You can configure a bandwidth limit for DataSync tasks. Bandwidth limit options are as follows:

  • Choose Use available to have DataSync use all the network bandwidth that is available for the transfer.

  • Choose Set bandwidth limit (MiB/s) to limit the maximum bandwidth that you want DataSync to use for this task.

    You can change bandwidth limits for an in-progress task execution. For more information, see Adjusting bandwidth throttling for a task execution.

Filtering options

When you transfer data from your source to your destination location, you can apply filters to transfer only a subset of the files in your source location. Configuration options for filtering are as follows.

  • In the Filtering configuration - Optional section, enter a pattern to use as a filter. This pattern defines the criteria for specific files, folders, and objects to exclude from your transfer.

  • To add additional patterns to your filter, choose Add pattern. For detailed information about filtering and syntax for creating patterns, see Filtering the data transferred by AWS DataSync.

  • If you want to specify an include filter to transfer only specific files, you can do that later when you start a task. For more information, see Including data in a transfer.

Scheduling and queueing options

You can schedule a DataSync task to be run at a specific time. If you are using a single agent to run multiple tasks, you can queue those tasks. Configuring options for scheduling are as follows:

  • In the Schedule (optional) section, configure your task to run on a schedule that you specify, with a minimum interval of 1 hour.

  • For Frequency, configure how frequently you want the task to run. For frequency configuration options, see Configuring a task schedule.

If you are using a single agent to run multiple tasks, choose Queueing to make the tasks run in series (first in, first out). For more information, see Queueing task executions.

Tags and logging options

You can add one or more tags to a DataSync task. A tag is a key-value pair that is associated with the task. You can also choose logging options to have DataSync publish logs for individual files or objects to the CloudWatch log group that you specify. Tags and logging options are as follows:

  • In the Tags - optional section, enter Key and Value to tag your task. A tag is a key-value pair that helps you manage, filter, and search for your tasks. We recommend that you create a name tag for your task.

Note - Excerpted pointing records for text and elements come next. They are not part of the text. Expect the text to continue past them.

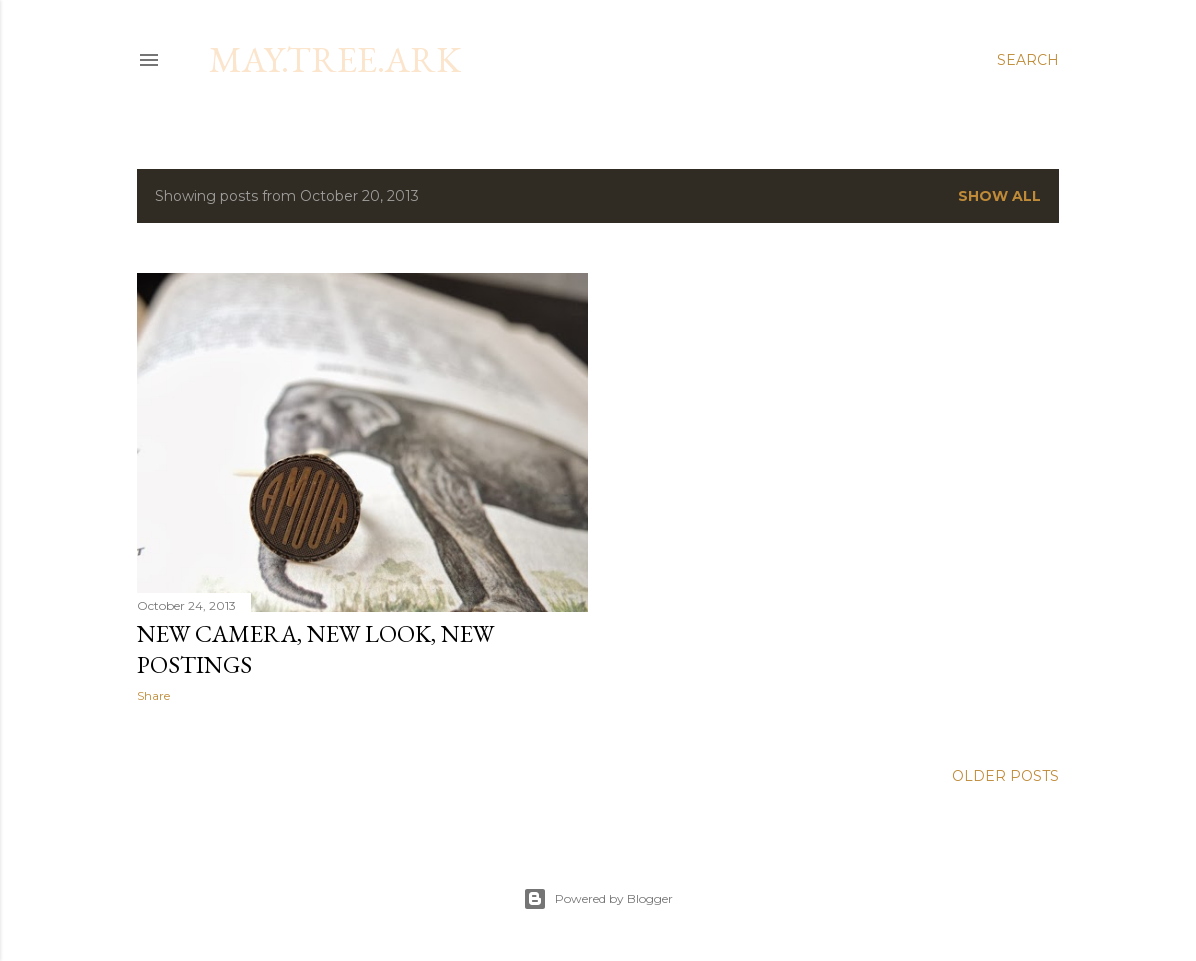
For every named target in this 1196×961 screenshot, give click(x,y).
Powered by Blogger (598, 899)
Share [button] (153, 695)
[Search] (1028, 60)
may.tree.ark (335, 59)
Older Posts (1005, 776)
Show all (999, 196)
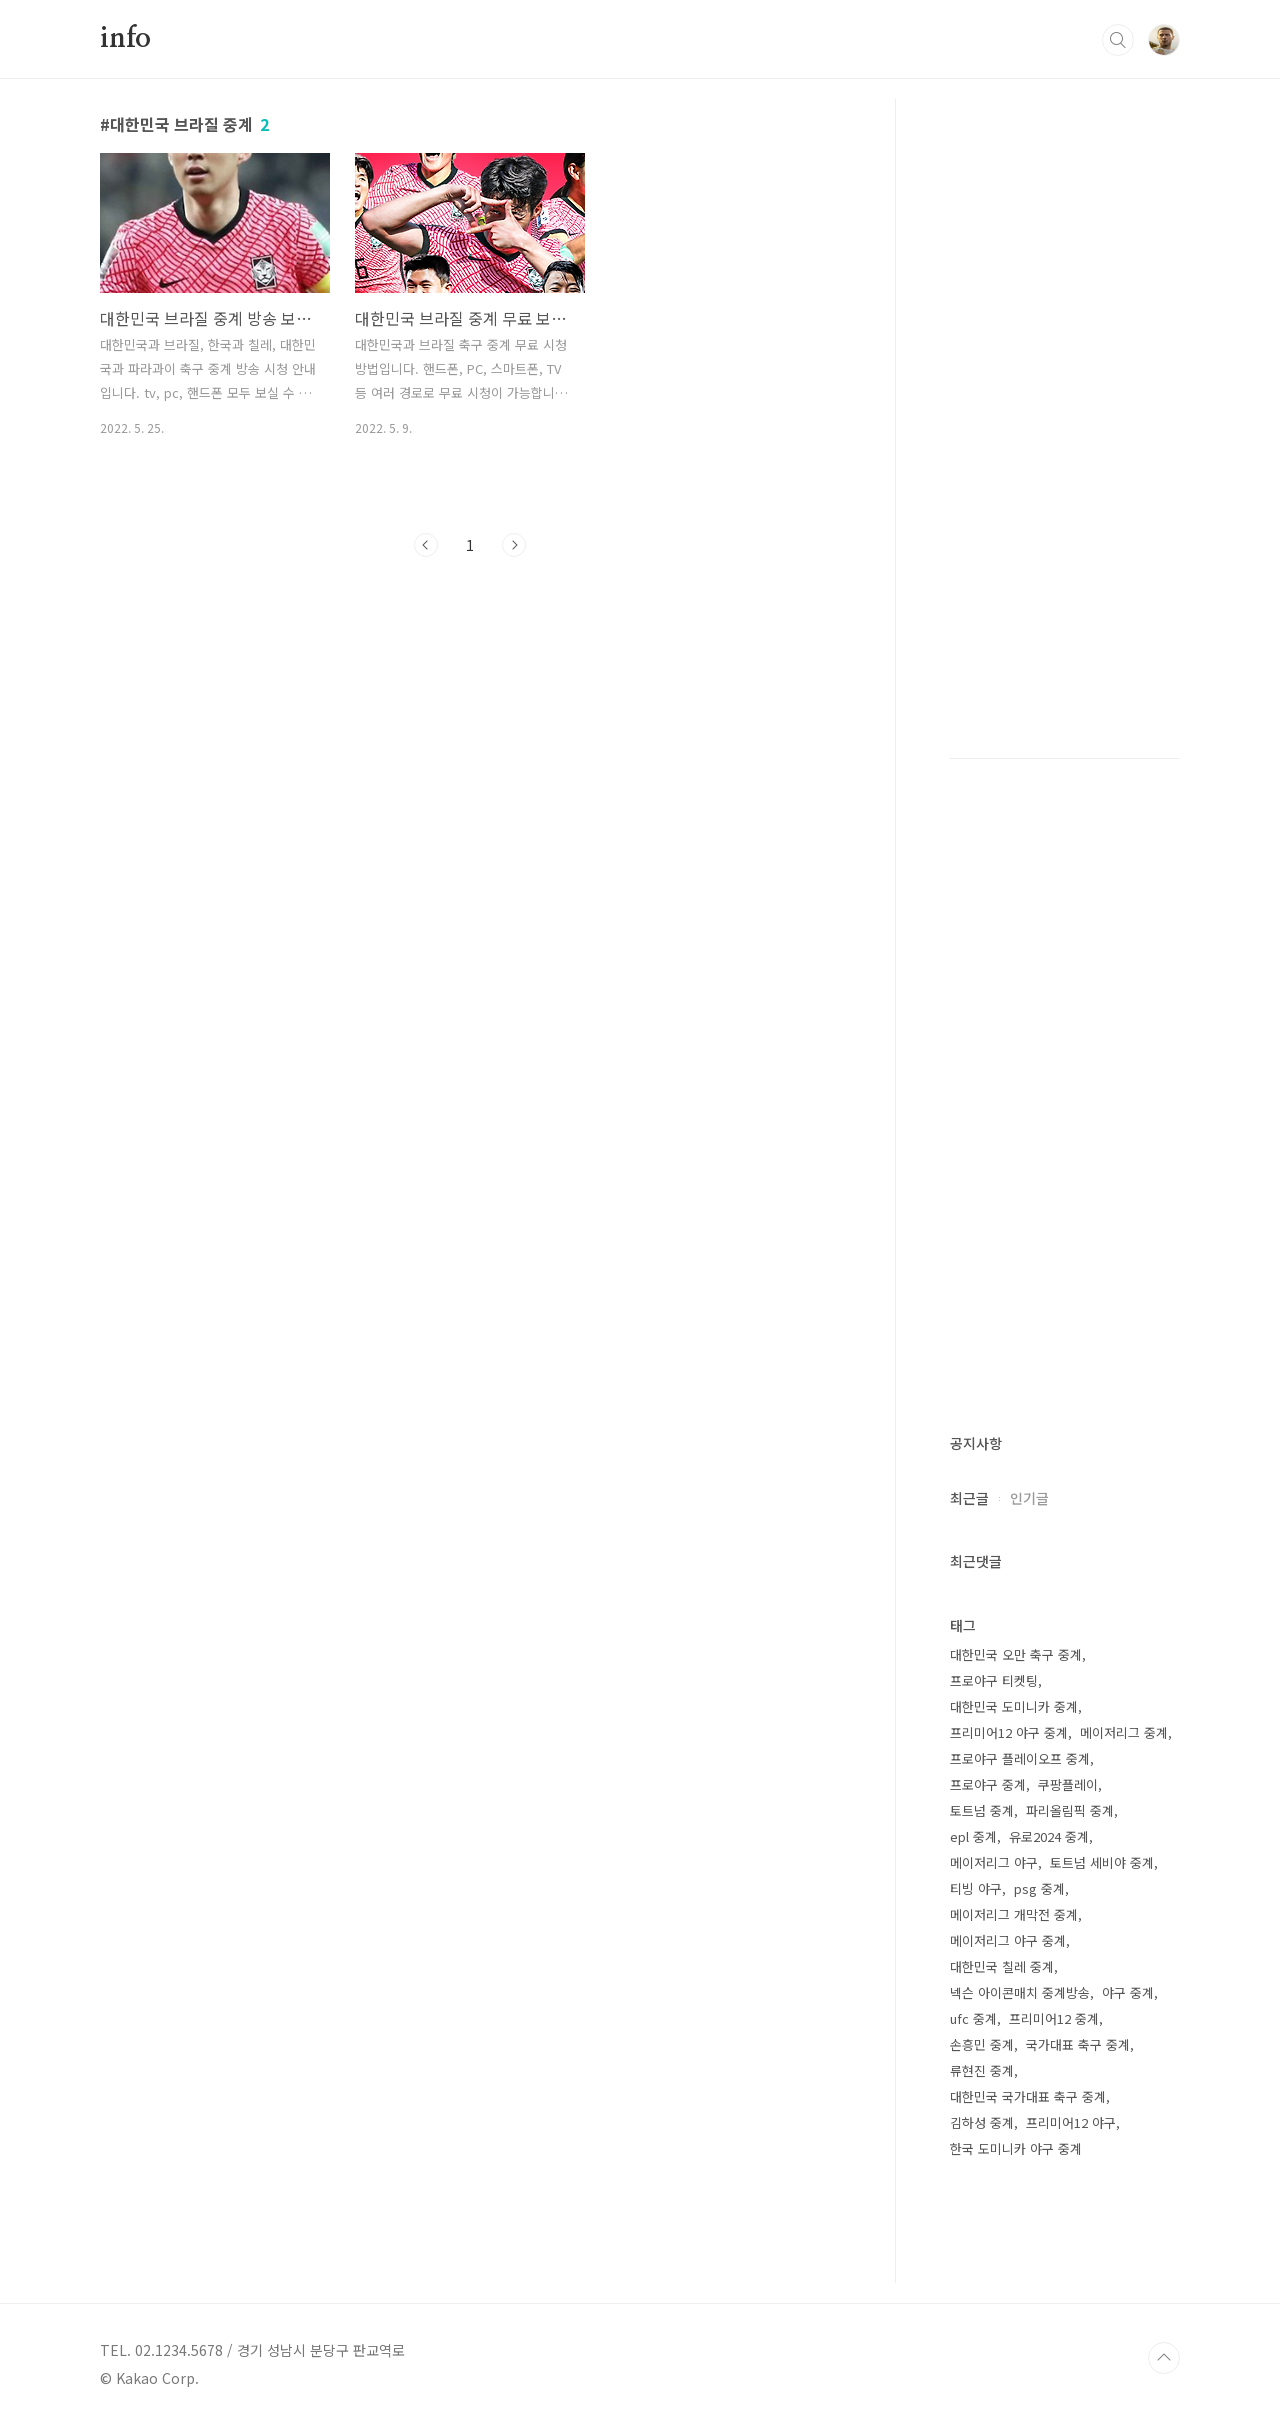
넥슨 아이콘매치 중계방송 (1020, 1992)
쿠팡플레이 (1068, 1784)
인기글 (1029, 1498)
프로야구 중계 (988, 1784)
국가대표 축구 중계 (1078, 2044)
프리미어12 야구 (1071, 2122)
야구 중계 (1128, 1992)
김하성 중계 (982, 2122)
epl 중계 (973, 1836)
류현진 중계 (982, 2070)
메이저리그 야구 (994, 1862)
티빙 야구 (976, 1888)
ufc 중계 (973, 2018)
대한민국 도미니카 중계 (1014, 1706)
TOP (1164, 2358)
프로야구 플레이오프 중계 (1020, 1758)
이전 (426, 545)
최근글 (969, 1498)
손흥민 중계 (982, 2044)
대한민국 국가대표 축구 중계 (1028, 2096)
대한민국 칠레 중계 (1002, 1966)
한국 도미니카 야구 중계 (1016, 2148)
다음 (514, 545)
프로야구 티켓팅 (994, 1680)
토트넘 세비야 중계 (1102, 1862)
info (125, 39)
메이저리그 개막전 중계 (1014, 1914)
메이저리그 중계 (1124, 1732)
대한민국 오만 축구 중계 (1016, 1654)
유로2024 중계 (1049, 1836)
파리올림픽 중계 (1070, 1810)
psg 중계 (1039, 1888)
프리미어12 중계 (1054, 2018)
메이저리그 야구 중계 (1008, 1940)
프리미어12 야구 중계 (1009, 1732)
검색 (1118, 40)
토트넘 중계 (982, 1810)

  • Choose Task logging - optional to have DataSync publish logs for individual files or objects to the CloudWatch log group that you specify.

    To upload logs to your CloudWatch log group, DataSync requires a resource policy that grants sufficient permissions. If you don't have a policy in the current Region, a check box appears so that you can create the required policy automatically. For an example of such a policy, see Allowing DataSync to upload logs to Amazon CloudWatch log groups.

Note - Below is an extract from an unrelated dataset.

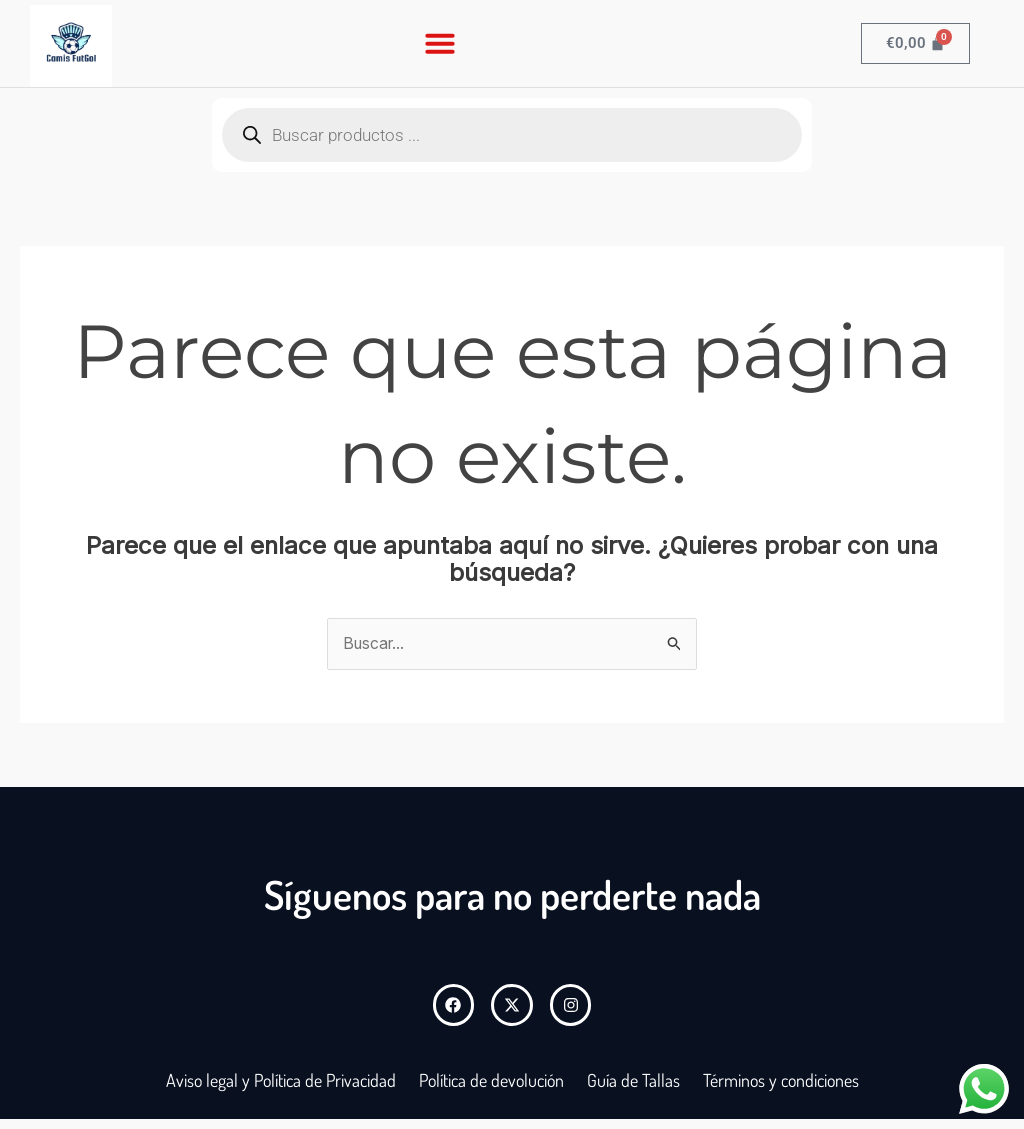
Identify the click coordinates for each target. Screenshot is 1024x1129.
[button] (440, 43)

    For more information about using log groups and streams, see Working with Log Groups and Log Streams in the Amazon CloudWatch Logs User Guide.

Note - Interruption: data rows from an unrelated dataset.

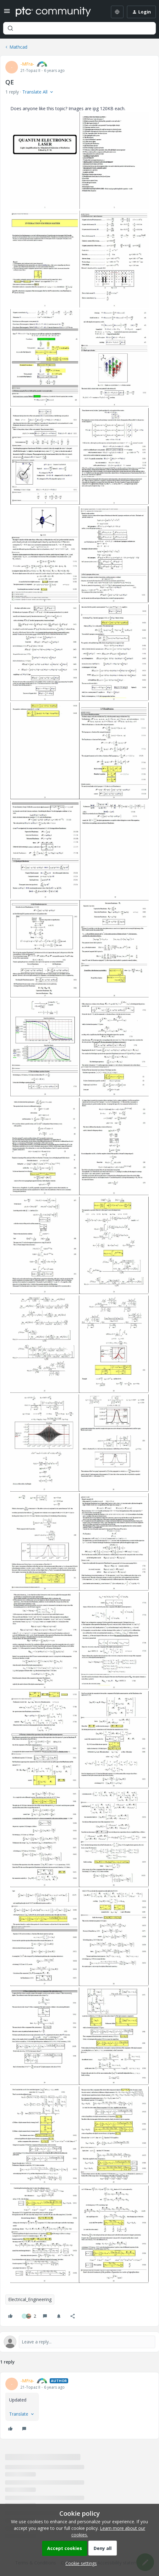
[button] (7, 13)
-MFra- (27, 64)
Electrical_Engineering (30, 2299)
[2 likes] (29, 2316)
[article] (79, 2405)
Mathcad (18, 47)
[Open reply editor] (79, 2342)
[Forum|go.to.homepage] (53, 12)
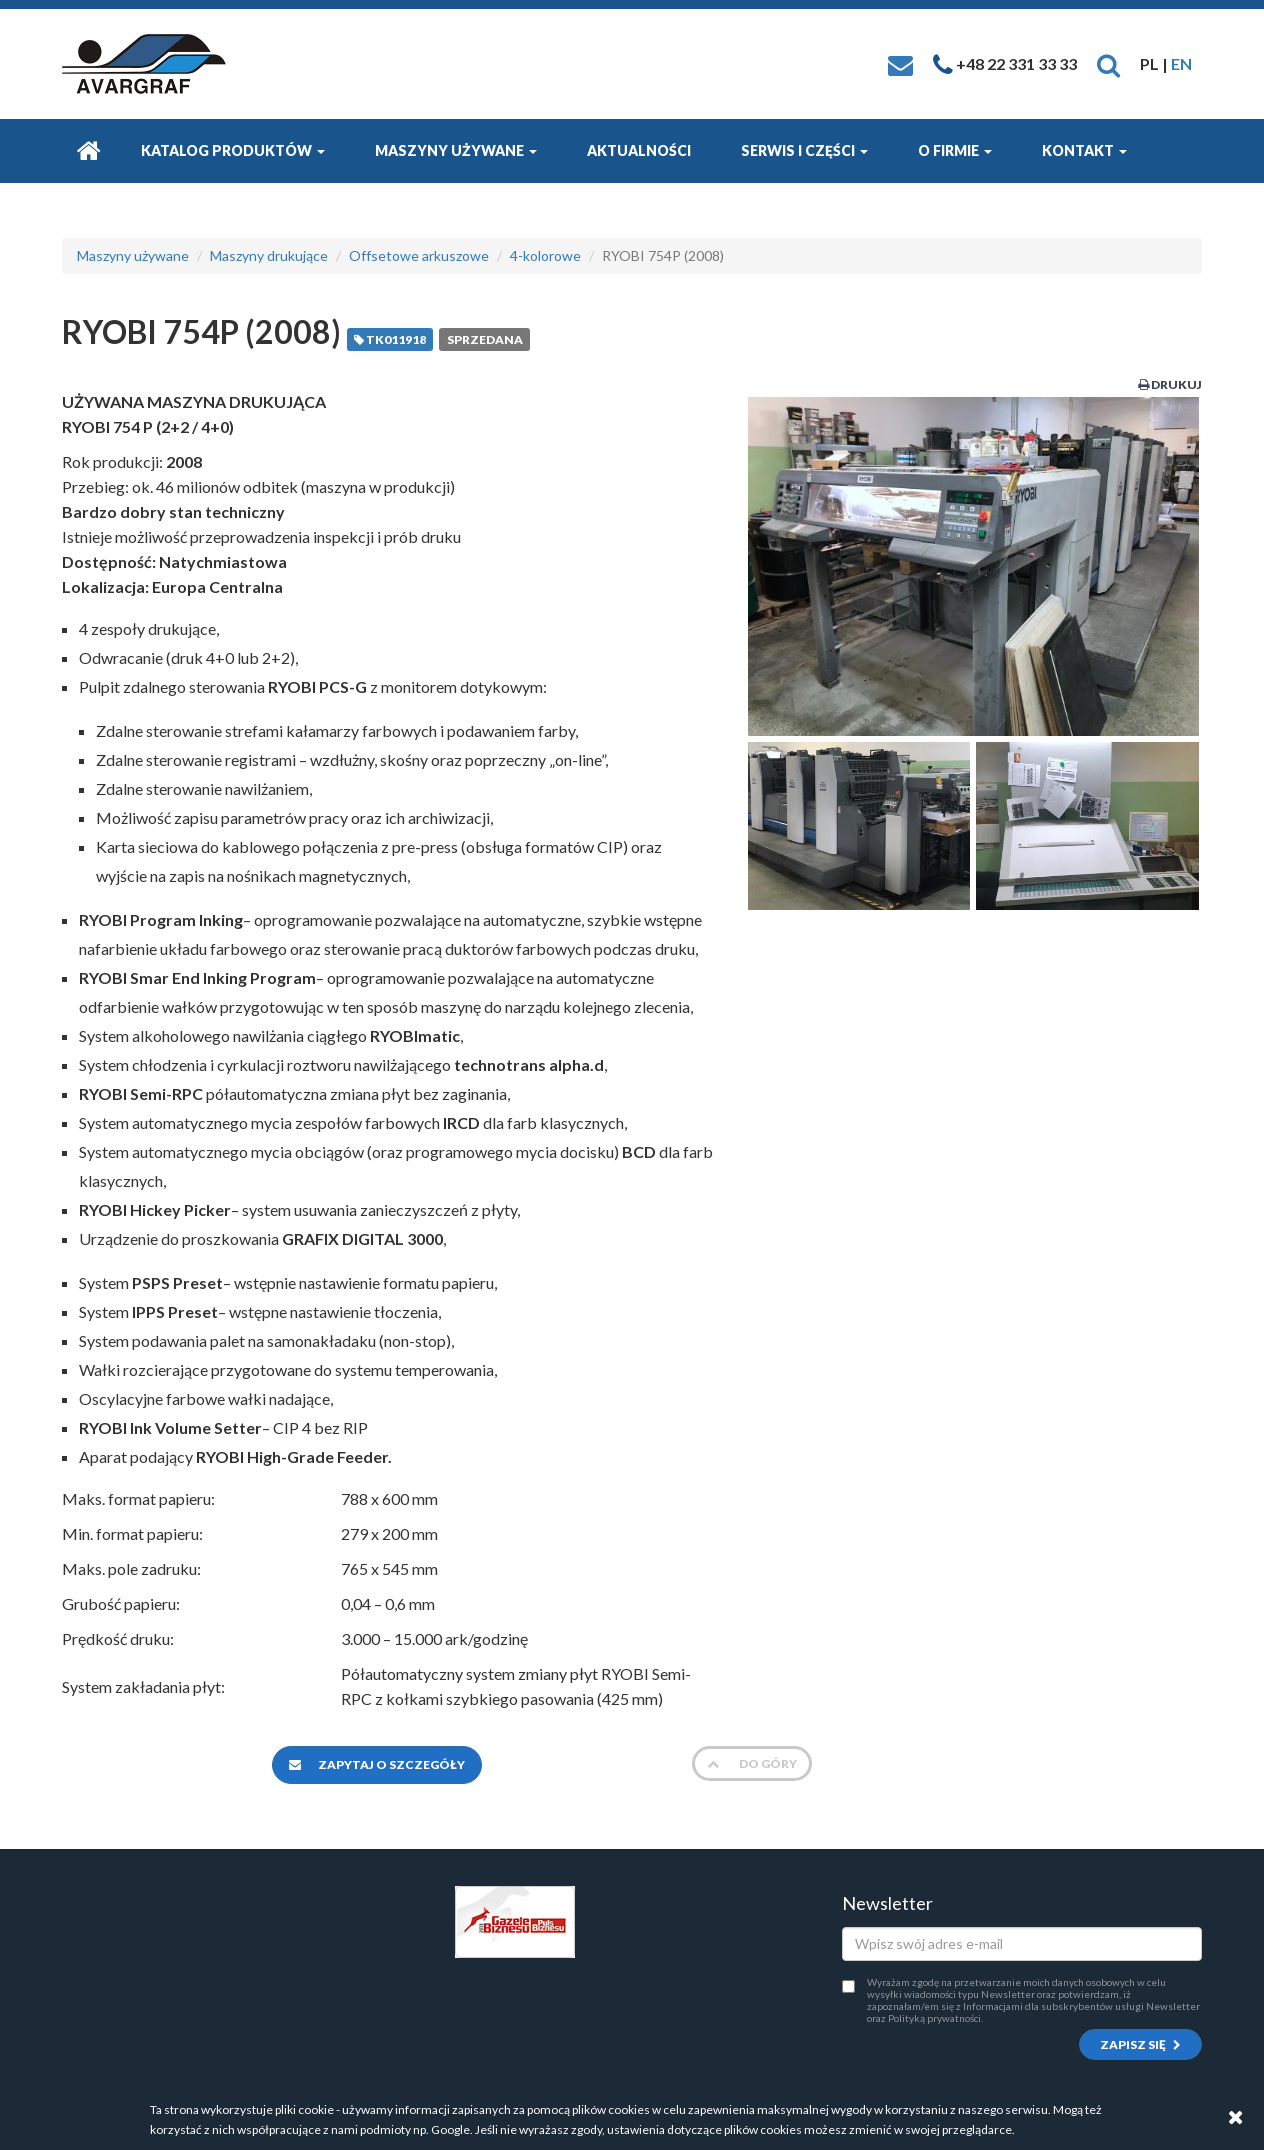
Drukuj (1170, 384)
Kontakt (1084, 150)
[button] (1108, 63)
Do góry (752, 1763)
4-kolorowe (545, 255)
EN (1181, 63)
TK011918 (390, 339)
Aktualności (639, 150)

    Use the Log level option to set the level of detail that is logged to CloudWatch Logs. Log level options include the following:

    • Choose Log basic information such as transfer errors to publish only basic information (such as transfer errors) to CloudWatch.

    • Choose Log all transferred objects, files, and folders to publish log records to CloudWatch Logs for all files or objects that the task copies and integrity checks.

    • Choose Do not send logs to CloudWatch if you don't want DataSync logs to be published to CloudWatch.

Choose Next to open the Review page.